If I remember right, the Klingon Bird of Prey in The Search for Spock was the first time we saw a starship land. Did we ever see a landing of any kind of full size ship back on the original series? The way I understand the intentions of Star Trek is that capital ships aren't too big to land, but rather aren't designed with that in mind.
Outside of the Klingon Bird of Prey, have we seen starship landings before Voyager? Alien ships count, crash landings don't. That said, the crash of the Ent-D saucer is breath taking and still holds up for me in 2020.
I'm pretty sure the Defiant-class was designed with landing in mind. I mean, it's smaller than Voyager and kinda flat, so why not? I think the Equinox and Prometheus were capable of landings.
What other ships were designed to land by the production team, or at least look like they could land?
I wish we saw more of this in Star Trek. Not on the regular, but more often than what we've seen so far.
Why not? Because the Defiant is small, cramped, and adding landing gear and supporting anti-grav systems is a waste of space and energy.
The Defiant is not a transport, cargo ship, assault ship, evacuation ship, explorer, liner, or any thing else that needs to land or requires the expense to land. It is tough enough to survive a emergency landing, sure. It may even be designed so the pilot can do a semi-soft landing, it won't be graceful but it should land in a controlled fashion via RCS, impulse, timing, and the mark 1 eyeball. Whether or not it can take off again is another matter, but one of again probable brute force, as the hull itself is basically the landing gear in that case.
But the Defiant is a dedicated anti-borg ship killer. The Borg ships are in space, not on the ground (for the most part). The Defiant should not waste valuable space and energy on such a system.
Overall I loathed the whole idea, from the Intrepid to the Defiant to the Connie or NX or whatever. A Space/Starship should be solely interplanetary, interstellar. It can lithobreak without killing everyone on board or exploding, sure, but that's a bonus from the tough construction of the future; it shouldn't be a dedicated system. If you
have to land, sure, the saucer section can get you down there, but it probably won't be coming back up under its own power.
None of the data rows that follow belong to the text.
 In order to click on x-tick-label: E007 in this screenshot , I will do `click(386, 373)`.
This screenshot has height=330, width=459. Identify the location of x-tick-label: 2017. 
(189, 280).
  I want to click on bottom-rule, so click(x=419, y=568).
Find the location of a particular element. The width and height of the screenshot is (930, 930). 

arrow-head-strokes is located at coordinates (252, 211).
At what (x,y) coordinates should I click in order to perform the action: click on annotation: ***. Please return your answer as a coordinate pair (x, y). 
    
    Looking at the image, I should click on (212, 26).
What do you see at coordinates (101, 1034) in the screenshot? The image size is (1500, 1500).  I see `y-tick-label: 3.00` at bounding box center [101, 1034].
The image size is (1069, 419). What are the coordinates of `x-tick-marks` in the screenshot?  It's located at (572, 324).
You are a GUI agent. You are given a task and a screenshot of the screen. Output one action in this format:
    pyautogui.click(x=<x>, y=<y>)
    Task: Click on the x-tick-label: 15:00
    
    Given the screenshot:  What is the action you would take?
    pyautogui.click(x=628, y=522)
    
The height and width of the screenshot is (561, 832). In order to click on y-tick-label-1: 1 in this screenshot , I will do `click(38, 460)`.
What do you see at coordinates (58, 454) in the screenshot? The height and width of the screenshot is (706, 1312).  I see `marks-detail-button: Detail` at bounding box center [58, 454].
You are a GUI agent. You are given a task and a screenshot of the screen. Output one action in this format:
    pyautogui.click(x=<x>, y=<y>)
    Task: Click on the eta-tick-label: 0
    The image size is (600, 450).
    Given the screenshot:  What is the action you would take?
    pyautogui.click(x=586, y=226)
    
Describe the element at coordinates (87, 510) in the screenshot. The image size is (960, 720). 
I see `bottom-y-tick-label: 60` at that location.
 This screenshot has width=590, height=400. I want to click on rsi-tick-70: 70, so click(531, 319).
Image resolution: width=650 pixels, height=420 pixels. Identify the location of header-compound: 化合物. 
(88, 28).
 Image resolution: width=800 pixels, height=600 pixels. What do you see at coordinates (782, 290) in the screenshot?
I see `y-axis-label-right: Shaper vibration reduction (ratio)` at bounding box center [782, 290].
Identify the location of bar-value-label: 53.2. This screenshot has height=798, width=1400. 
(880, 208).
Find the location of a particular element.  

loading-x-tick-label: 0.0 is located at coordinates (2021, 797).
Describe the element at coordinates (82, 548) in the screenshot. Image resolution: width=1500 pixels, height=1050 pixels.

But the main job is to scoot from orbit to orbit, or star to star, it shouldn't have to deal with anything more than the uppermost layers of an atmosphere, and again it's brute-forcing it via the massive energy available to it than gracefully flying...or as seen in the movie, even
swimming.
That's what the shuttles are for- to transport personnel and materiel from ship to surface or vice versa; and that's the front that should be expanded on; we should see a lot more shuttlecraft and runabout size class for that heavy duty, especially in earlier works.
ENT did a sort of disservice by shoving in the damn transporter 100 years before Kirk and McCoy, it should had been all shuttles, and a rather big assortment of big, beefy shuttles at that. Smaller XV-30s and the like than the oddly small miracle craft that clamped awkwardly to the ship.
Voy landing always got an eyeroll from me. Take those legs out and put more space for dilithium crystals or replicator feedstock.